Because these are categorical, you shouldn't just calculate and compare means—you should compare share or count of observations with each value (e.g., a chi-squared contingency table). You may also find the `pd.crosstab` function useful.

Does education look balanced across racial groups?

### Exercise 3

What do you make of the overall results on resume characteristics? Why do we care about whether these variables look similar across the race groups? And if they didn't look similar, would that be a threat to internal or external validity?

```


```

## Estimating Effect of Race

### Exercise 4

The variable of interest in the data set is the variable `call`, which indicates a call back for an interview. Perform a two-sample t-test comparing applicants with black sounding names and white sounding names.

Interpret your results—in both percentage terms *and* in terms of percentage points, what is the effect of having a Black-sounding name (as opposed to a White-sounding name) on your resume?

### Exercise 5

Now, use a linear probability model (regression!) to estimate the differential likelihood of being called back by applicant race (i.e. the racial discrimination by employers). 

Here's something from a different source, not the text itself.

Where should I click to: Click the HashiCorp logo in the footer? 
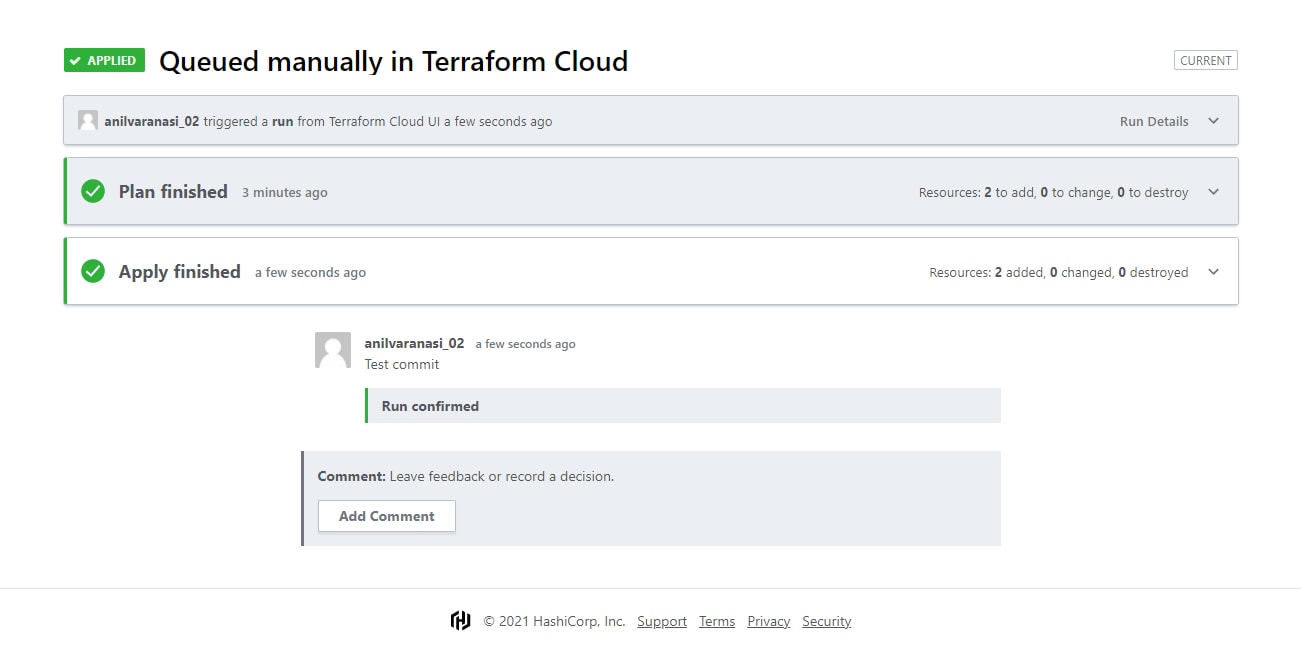[460, 620]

Since we have a limited dependent variable, be sure to use [heteroskedastic robust standard errors.](https://www.statsmodels.org/stable/generated/statsmodels.regression.linear_model.OLSResults.get_robustcov_results.html) Personally, I prefer the `HC3` implementation, as it tends to do better with smaller samples than other implementations.

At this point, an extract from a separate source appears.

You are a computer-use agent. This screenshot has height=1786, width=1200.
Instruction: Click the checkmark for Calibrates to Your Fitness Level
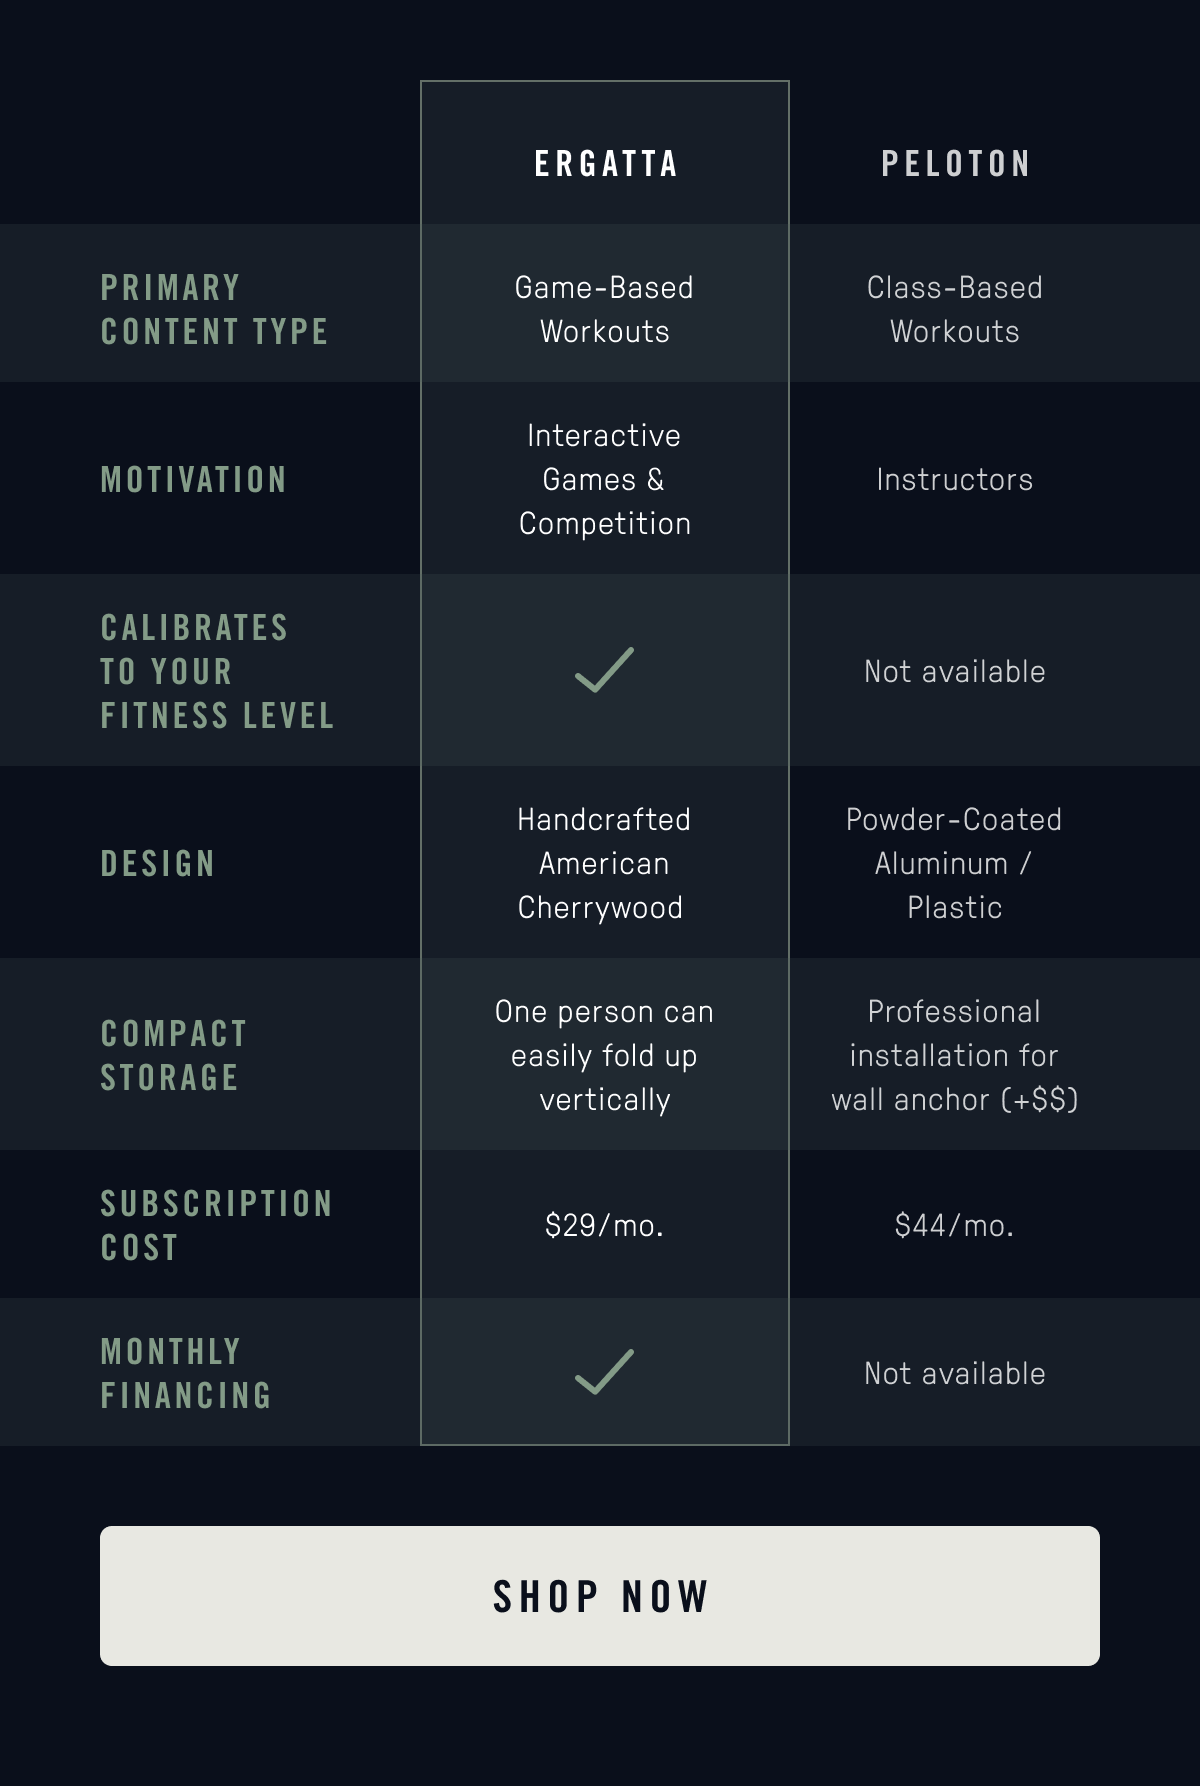point(605,670)
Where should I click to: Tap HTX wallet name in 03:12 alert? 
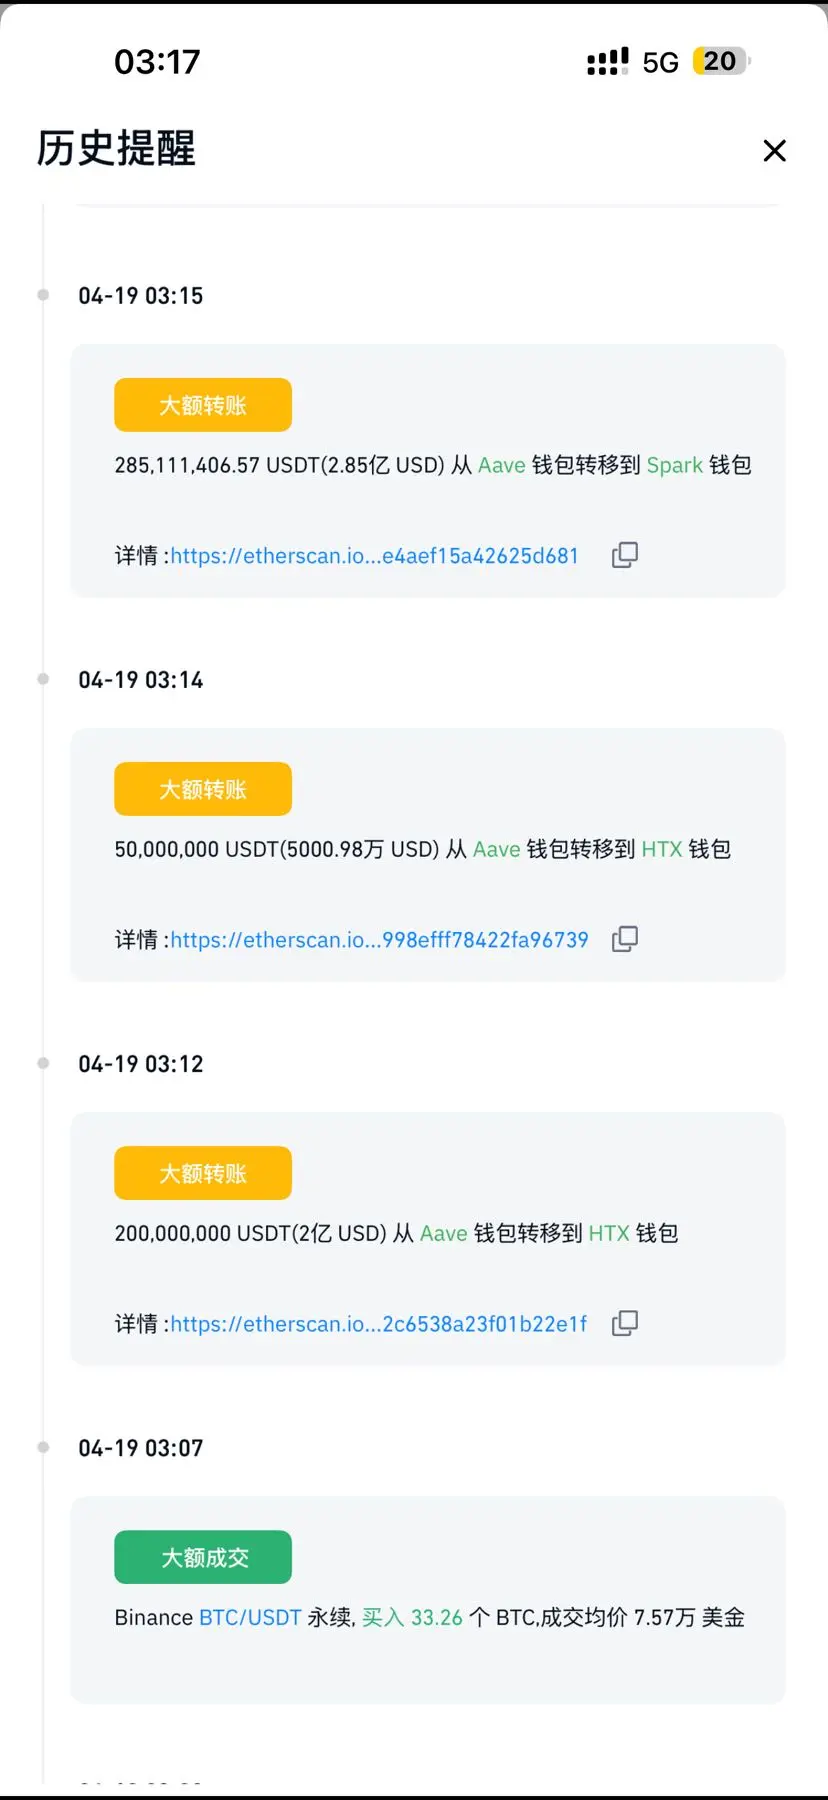coord(608,1233)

Interpret these results—what is the *effect* of having a Black-sounding name (as opposed to a White-sounding name) on your resume in terms of the likelihood you'll be called back?


### Exercise 6

Now let's see if we can improve our estimates by adding in other variables as controls. Add in `education`, `yearsexp`, `female`, and `computerskills`—be sure to treat education as a categorical variable!

## Estimating Heterogeneous Effects

### Exercise 7

What we've been estimating up until this point are the *average* effects. Now let's look for evidence of *heterogeneous treatment effects*—effects that are different for different types of people in our data. 

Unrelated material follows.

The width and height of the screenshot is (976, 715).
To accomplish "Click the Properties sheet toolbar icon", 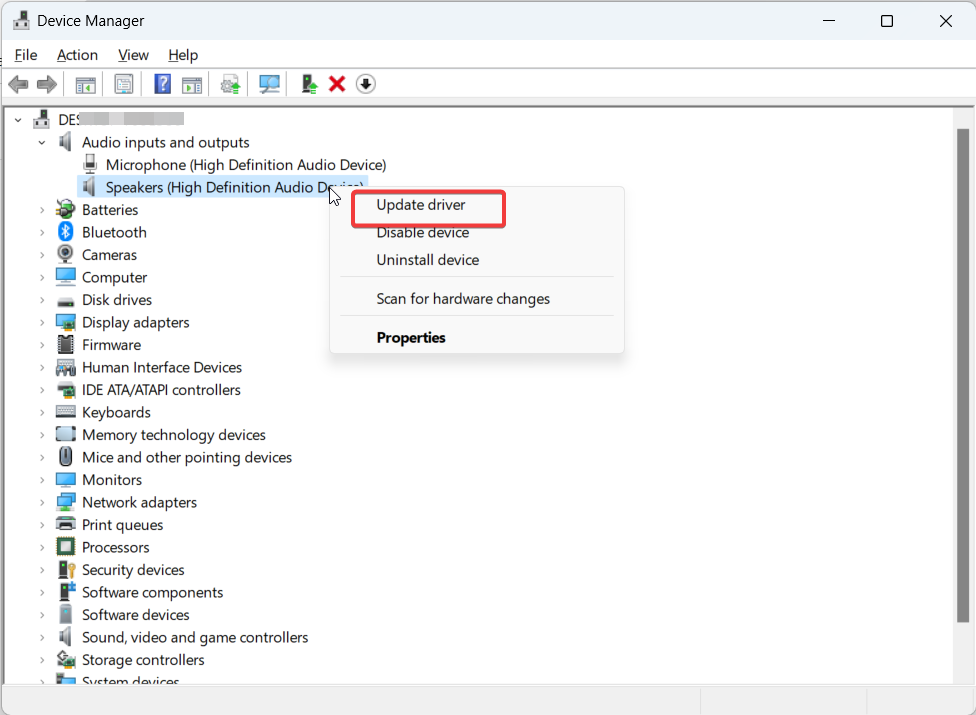I will tap(124, 84).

Is there more or less racial discrimination among applicants who do *not* have a college degree? What is the difference in both percentage terms and in percentage points? Is the difference statistically significant?

Please still include `education`, `yearsexp`, `female`, and `computerskills` as controls.

*(Hint: use an interaction term)*

### Exercise 8

Now let's compare men and women—is the penalty for having a Black-sounding name greater for Black men or Black women?

Again, please still include `education`, `yearsexp`, `female`, and `computerskills` as controls.

### Exercise 9

Calculate and/or lookup the following online:

- What is the share of applicants in our dataset with college degrees?
- What share of Black adult Americans have college degrees (i.e. have completed a bachelors degree)?

### Exercise 10

Bearing in mind your answers to Exercise 7 and to Exercise 9, how do you think the Average Treatment Effect you estimated in Exercise 6 might generalize to the experience of the average Black American (i.e., how do you think the ATE for the average Black American would compare to the ATE estimated from this experiment)?


### Exercise 11

What does your answer to Exercise 10 imply about the study's *internal* validity?

### Exercise 12

What does your answer to Exercise 10 imply about the study's *external* validity?

## What Did We Just Measure?

It's worth pausing for a moment to think about exactly what we've measured in this experiment. Was it the effect of race on hiring? Or the difference in the experience of the average White job applicant from the average Black job applicant?

Well... no. What we have measured in this experiment is **just** the effect of having a Black-sounding name (as opposed to a White-sounding name) on your resume on the likelihood of getting a followup call from someone hiring in Boston or Chicago given identical resumes. In that sense, what we've measured is a small *piece* of the difference in the experience of Black and White Americans when seeking employment. As anyone looking for a job knows, getting a call-back is obviously a crucial step in getting a job, so this difference—even if it's just one part of the overall difference—is remarkable.